My brother introduced me to hiking at the Preserve in 2007 and I fell in love with the beauty of the place–and the friendliness of Dr. and Mrs. Lacefield. Dr. Lacefield is a retired geology professor at UNA and is well-known for his work, Lost Worlds in Alabama Rocks [Amazon affiliate link.]
I created a short slideshow of photos from a few of my hikes at Cane Creek Canyon to give you an idea of what it’s like. I have so many other wildflower photos that I decided to save them for a second slideshow!
Here are few photos that don’t fit in the slide show, due to cropping or perspective.
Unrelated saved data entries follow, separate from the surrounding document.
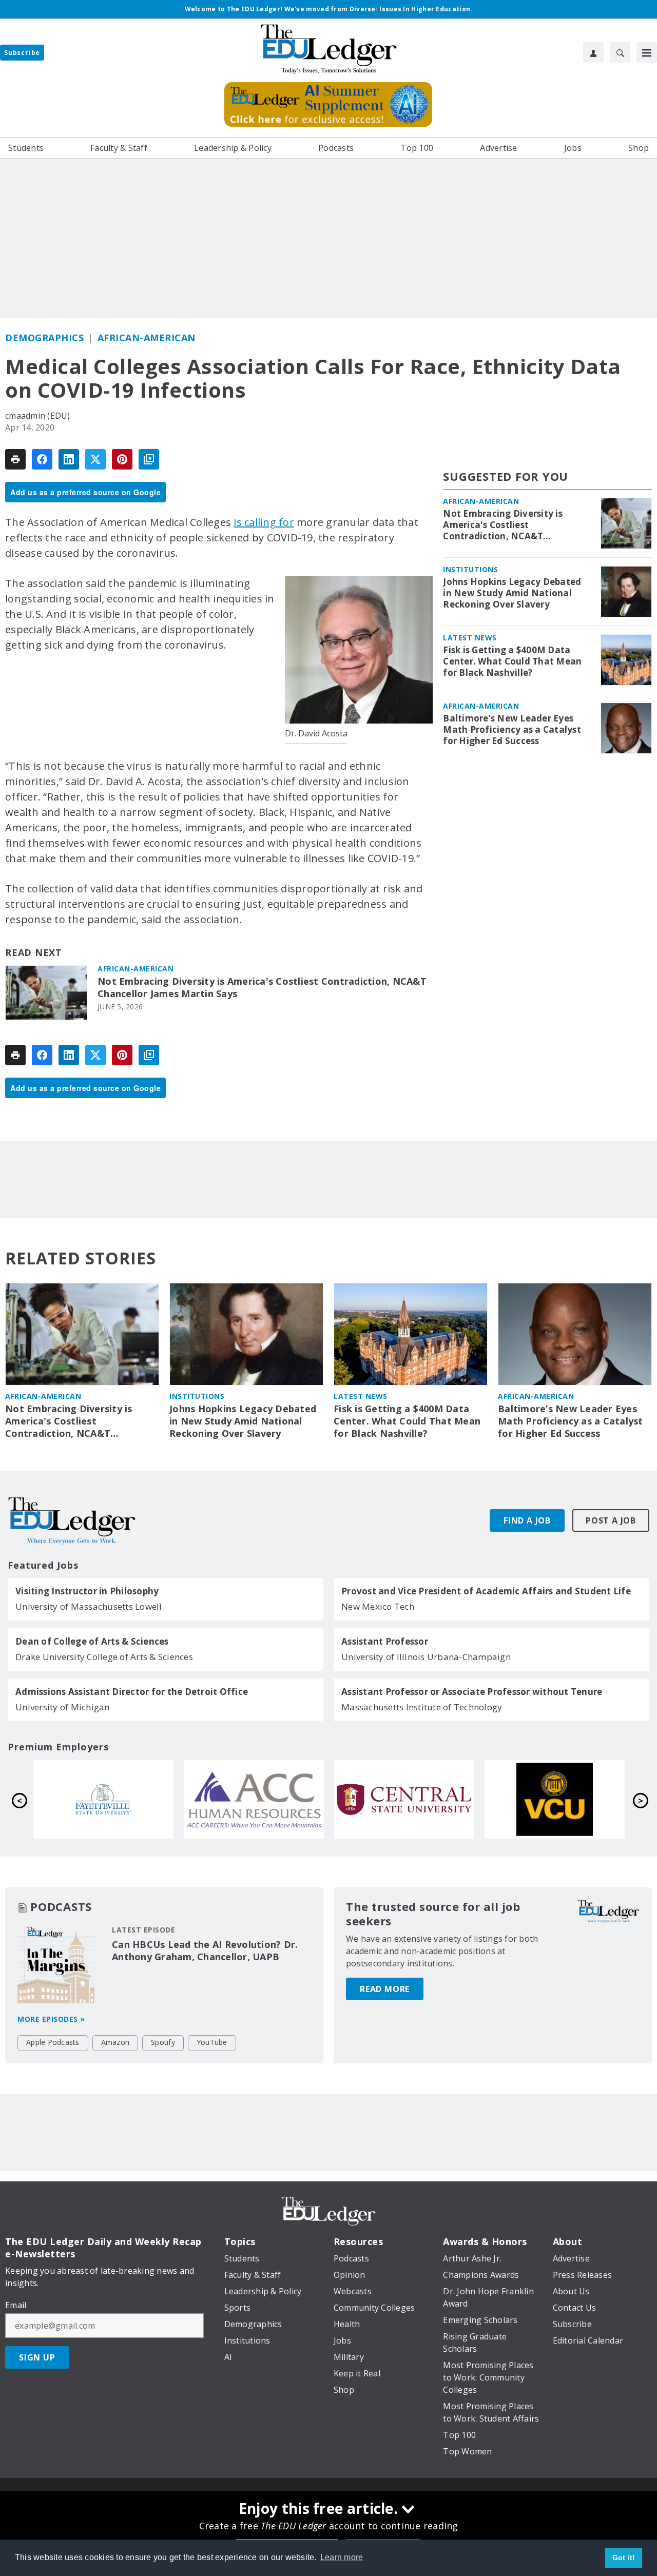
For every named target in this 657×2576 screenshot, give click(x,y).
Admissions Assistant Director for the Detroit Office (131, 1691)
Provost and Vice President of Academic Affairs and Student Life (486, 1591)
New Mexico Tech (377, 1606)
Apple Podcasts (53, 2042)
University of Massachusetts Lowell (88, 1606)
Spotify (163, 2042)
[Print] (15, 459)
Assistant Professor (384, 1641)
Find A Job (527, 1520)
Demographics (44, 337)
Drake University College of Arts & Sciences (104, 1657)
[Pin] (122, 459)
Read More (385, 1989)
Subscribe (22, 52)
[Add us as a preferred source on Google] (149, 459)
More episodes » (51, 2019)
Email (15, 2305)
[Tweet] (95, 459)
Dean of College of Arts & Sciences (92, 1641)
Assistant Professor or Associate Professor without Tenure (471, 1691)
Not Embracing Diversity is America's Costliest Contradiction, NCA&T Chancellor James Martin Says (262, 987)
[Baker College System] (555, 1799)
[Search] (620, 52)
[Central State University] (103, 1799)
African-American (147, 337)
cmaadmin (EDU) (37, 415)
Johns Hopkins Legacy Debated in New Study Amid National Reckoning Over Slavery (512, 593)
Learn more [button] (341, 2557)
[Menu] (646, 52)
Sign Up (37, 2357)
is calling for (264, 522)
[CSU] (404, 1799)
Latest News (470, 637)
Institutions (470, 569)
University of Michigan (62, 1707)
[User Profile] (593, 52)
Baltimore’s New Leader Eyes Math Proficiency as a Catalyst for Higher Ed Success (512, 730)
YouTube (212, 2042)
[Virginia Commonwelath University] (254, 1799)
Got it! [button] (623, 2557)
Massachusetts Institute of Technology (421, 1707)
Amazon (115, 2042)
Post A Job (611, 1520)
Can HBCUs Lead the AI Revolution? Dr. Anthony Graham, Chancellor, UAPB (205, 1950)
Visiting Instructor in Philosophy (87, 1591)
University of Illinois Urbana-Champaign (426, 1657)
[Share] (42, 459)
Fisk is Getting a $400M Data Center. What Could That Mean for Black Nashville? (512, 661)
Summer McCreless and Ashley Baker are leading an overnight camping and yoga trip for women at Cane Creek Canyon on April 9-10, 2016. They talk about the details of the Cane Creek Canyon trip, and their other camping-and-yoga outings in Episode 8 of the Discover Grow Shinecast.
Hiking at Cane Creek
June – July 2008
This photo is at the beginning of the June 2008 hike, with my nephew Matthew, and another hiker, Roger B.
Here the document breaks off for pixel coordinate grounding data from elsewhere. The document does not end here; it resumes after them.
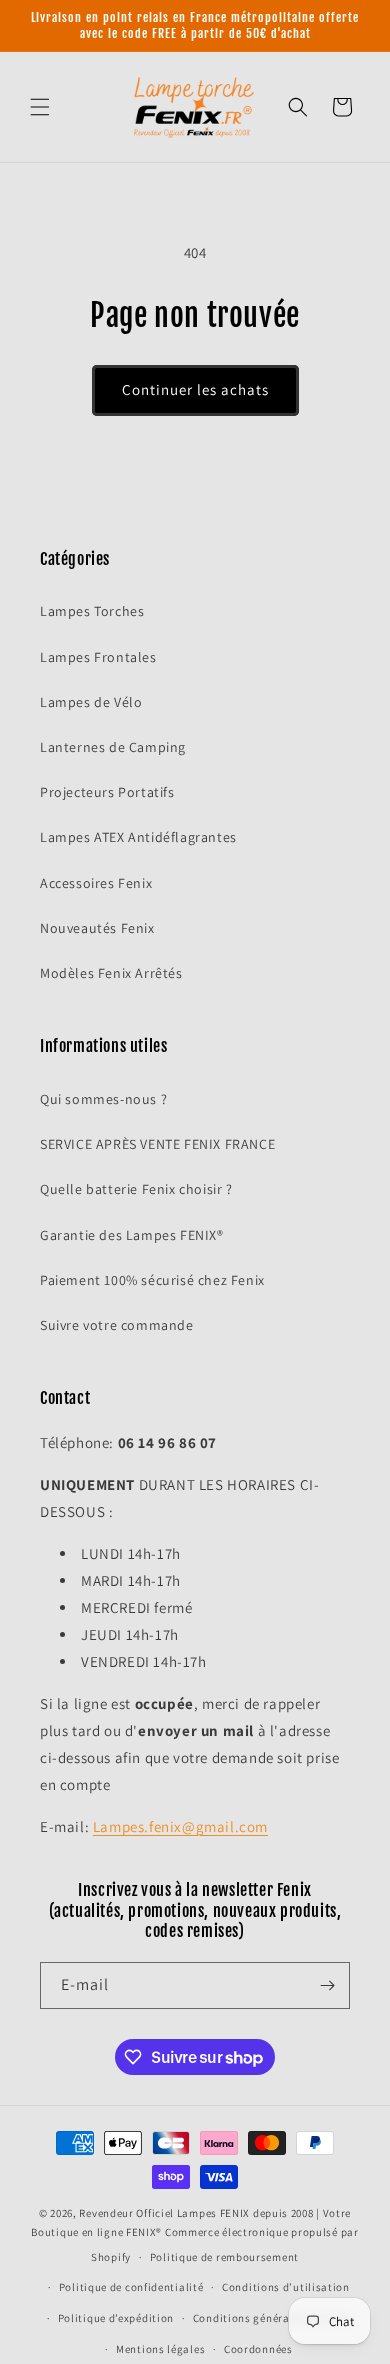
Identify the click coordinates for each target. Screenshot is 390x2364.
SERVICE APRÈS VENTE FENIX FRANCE (157, 1144)
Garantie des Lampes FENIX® (132, 1235)
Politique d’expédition (116, 2318)
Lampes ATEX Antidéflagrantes (138, 837)
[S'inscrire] (327, 1985)
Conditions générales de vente (272, 2318)
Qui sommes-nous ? (103, 1099)
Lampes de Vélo (91, 702)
A few weeks later Matthew and I returned to Cane Creek with my Mom, who’d never visited the Preserve before. Here she is standing just above the large rock overhang shelter, once the site of Native American activities.
On the June 2008 hike, Matthew, Roger and I were caught out in a massive, pop-up thunderstorm, with lots of lightning—the type that’s common in the summer.
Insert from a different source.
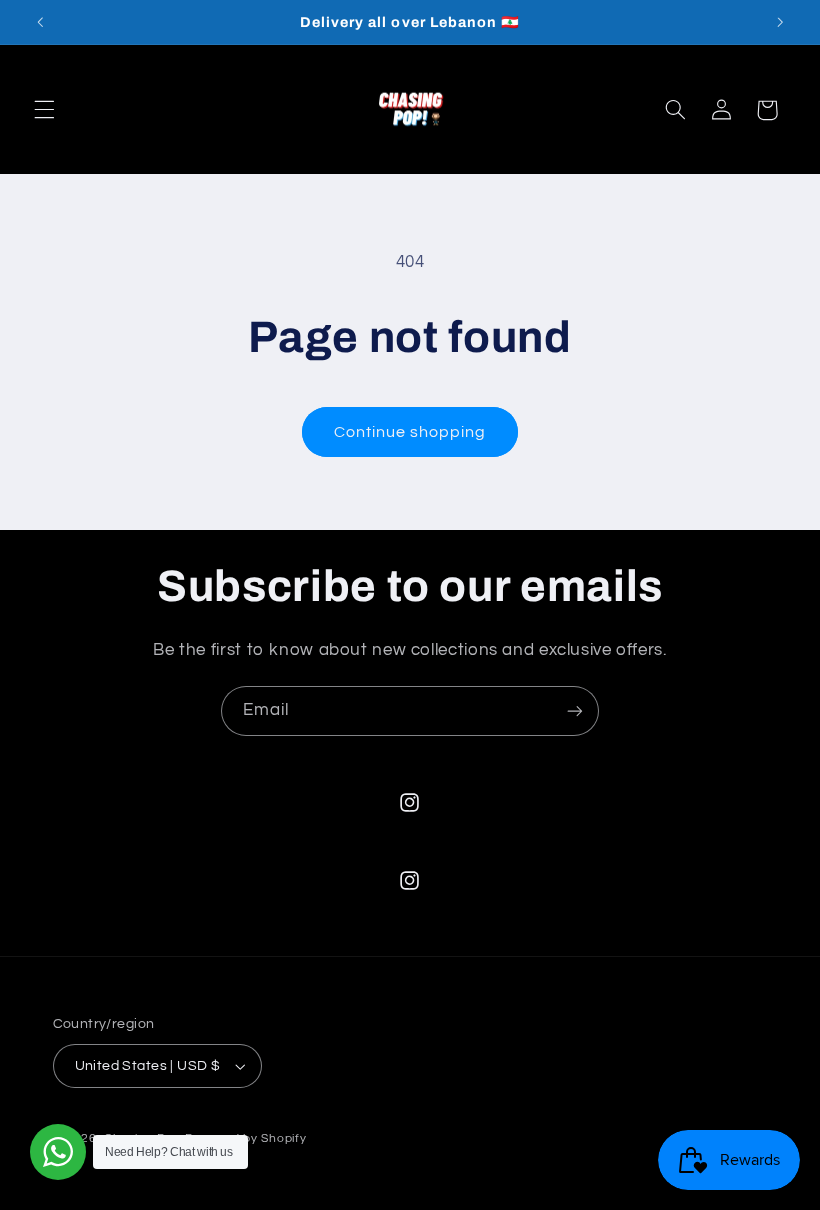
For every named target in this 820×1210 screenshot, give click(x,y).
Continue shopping (410, 432)
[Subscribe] (575, 710)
We made it to the picnic area (below) . No place to take shelter, other than a small tin-covered shelter at this picnic site, in one of the lowest areas of the Canyon. So we took our chances that the taller trees would be more of a lightning rod than the tin roof. Not necessarily a choice I’d make again, but we made it through.
We later than into another solo hiker, a female, who had endured the storm in a different area of the park without any shelter, other than trees. After the storm, she had slipped on wet rocks and turned her ankle. She was making VERY slow progress back to the entrance, and was clearly in some physical pain.
My nephew ran the mile or so back to the entrance, which happens to be where the Lacefields live. They weren’t home, but Matthew was proactive and resourceful and found a 4-wheel “mule” and drove it back as close as he could to where we were on the trail and we were able to get the injured hiker back to her car.